Work to be completed:
Restate exactly the lines below, from the one containing "Where should I" through the final line, and leave out the pictures.

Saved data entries
- - - - - - -

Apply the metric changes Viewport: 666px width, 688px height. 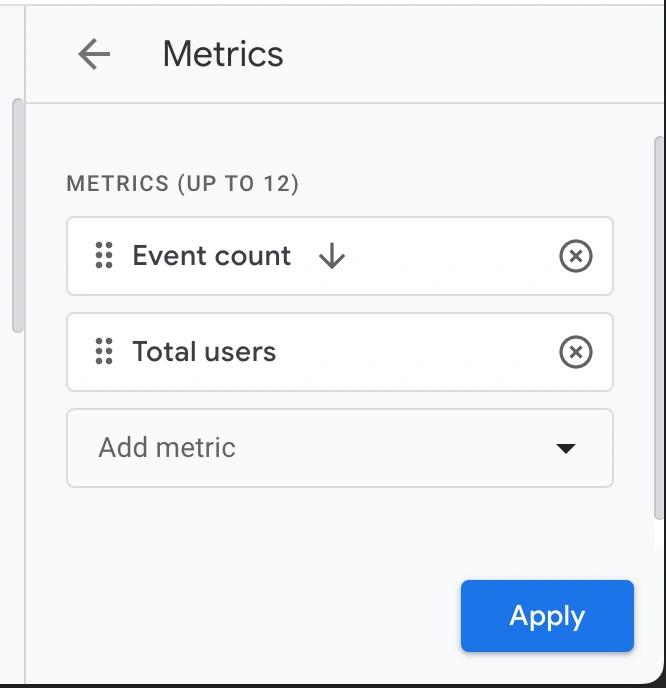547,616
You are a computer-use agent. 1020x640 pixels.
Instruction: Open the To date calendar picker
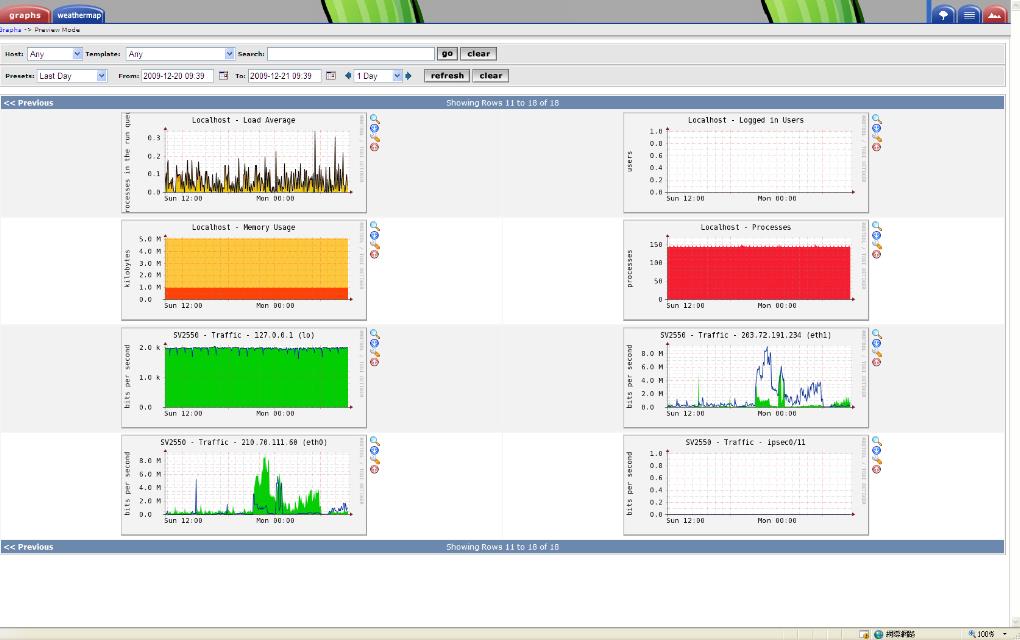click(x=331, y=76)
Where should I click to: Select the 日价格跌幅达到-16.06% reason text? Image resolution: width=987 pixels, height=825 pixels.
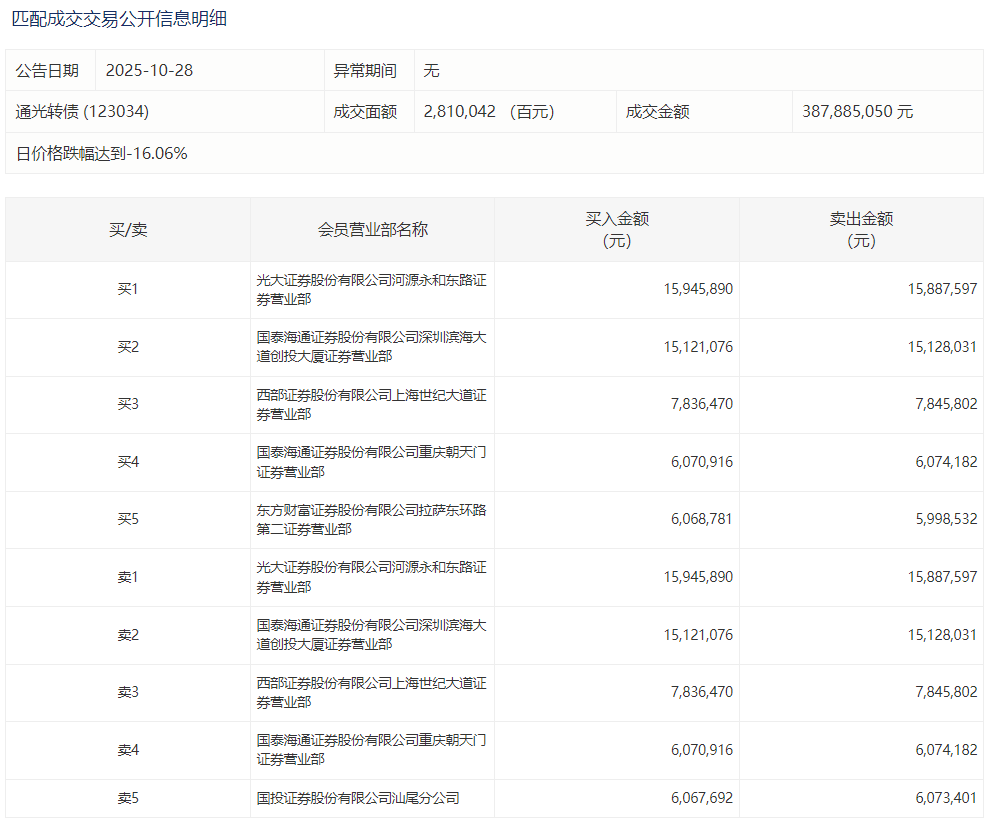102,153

- - - - - - -

Worked solution:
Where should I click to: Select the 日价格跌幅达到-16.06% reason text? Image resolution: width=987 pixels, height=825 pixels.
102,153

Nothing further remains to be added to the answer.